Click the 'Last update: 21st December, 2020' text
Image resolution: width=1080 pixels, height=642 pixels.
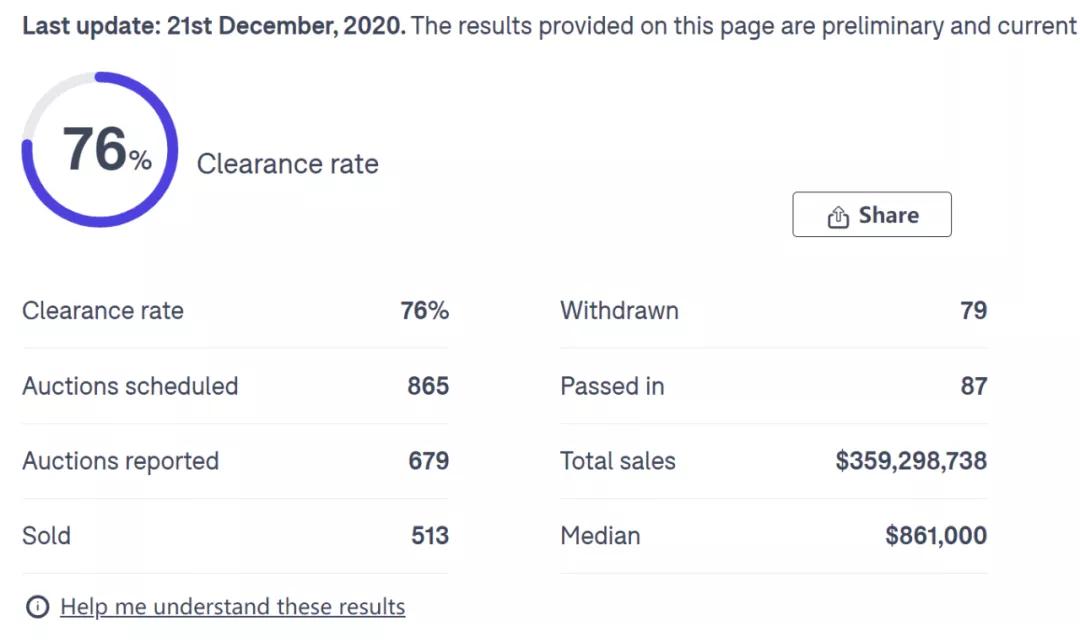[x=214, y=26]
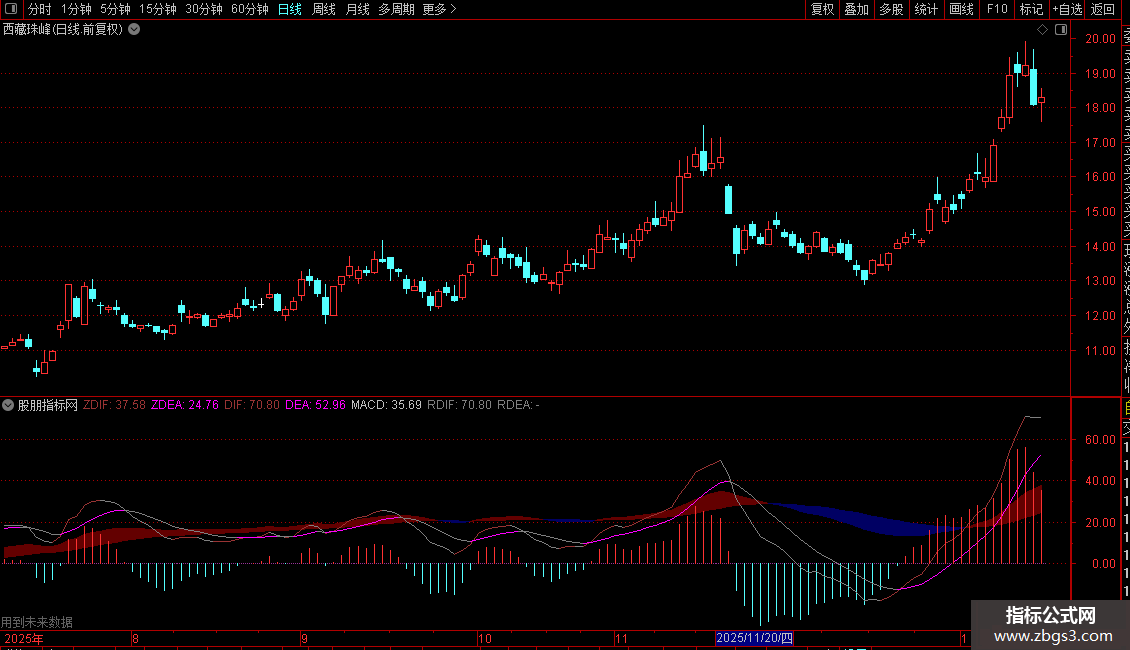This screenshot has height=650, width=1130.
Task: Expand the 西藏珠峰 chart title dropdown
Action: click(x=134, y=29)
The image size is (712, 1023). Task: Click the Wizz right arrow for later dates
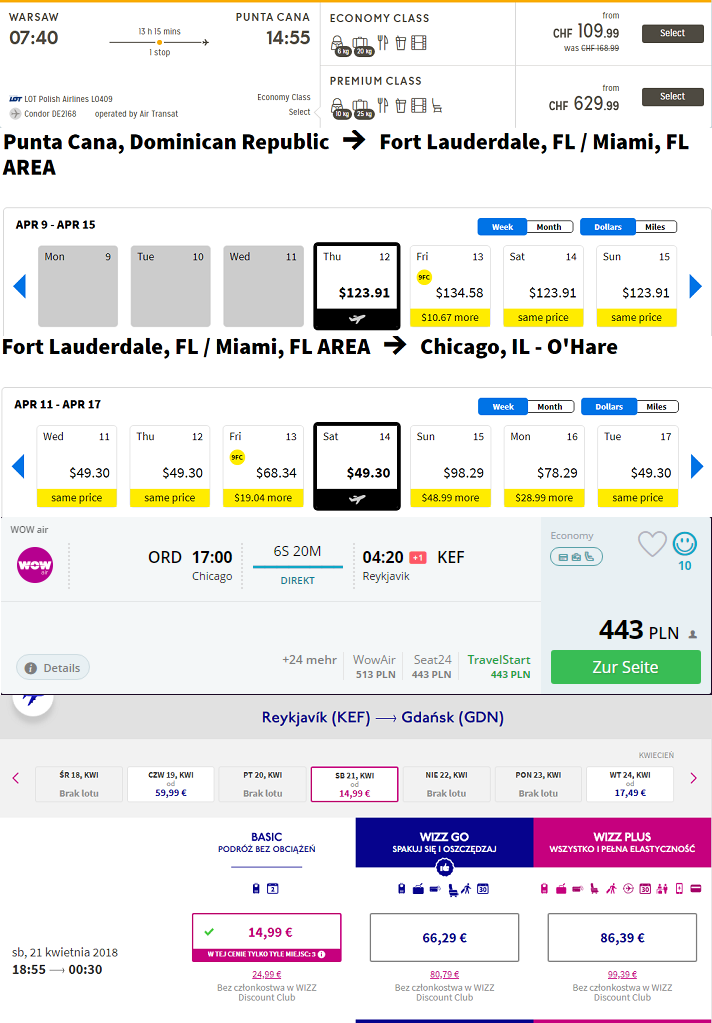click(x=693, y=778)

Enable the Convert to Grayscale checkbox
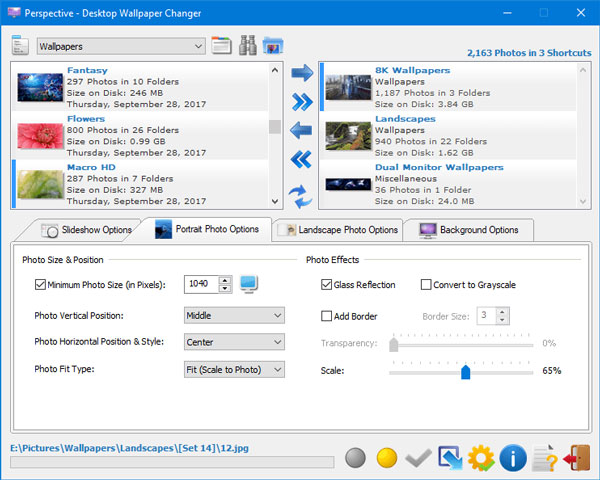(x=426, y=285)
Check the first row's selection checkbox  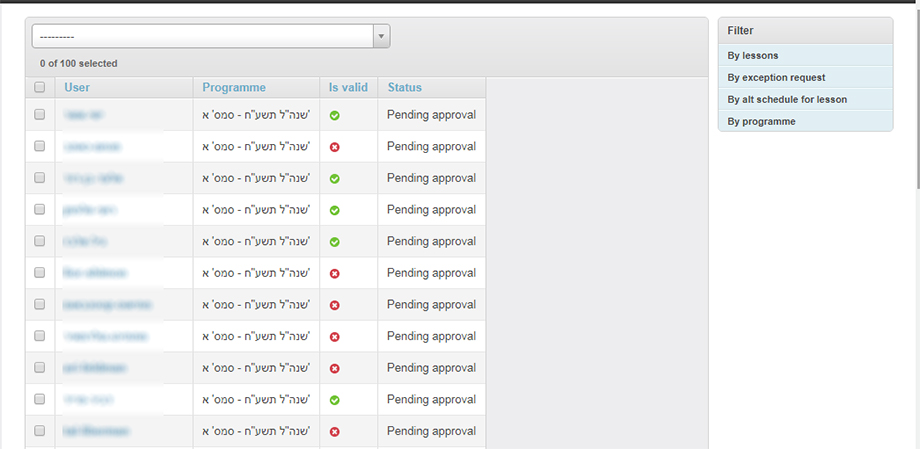pos(40,115)

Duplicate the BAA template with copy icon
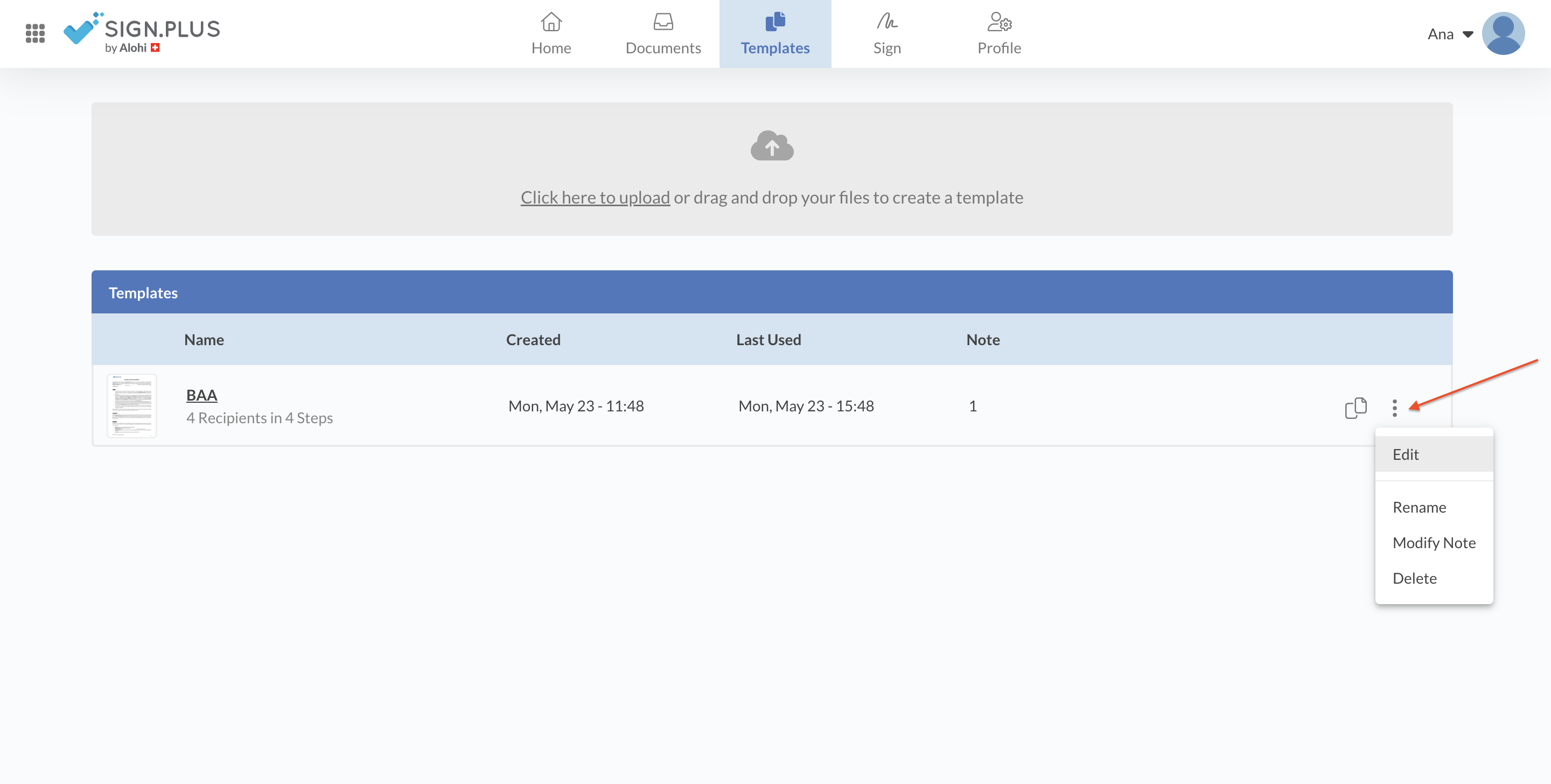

== What you will do ==
Pull out every line of the records that contains the word "Task", matching case exactly, and copy each of those lines in full.

== Answer to the exercise ==
Task: Expand the 西藏珠峰 chart title dropdown
The image size is (712, 1023). Task: Click the Wizz right arrow for later dates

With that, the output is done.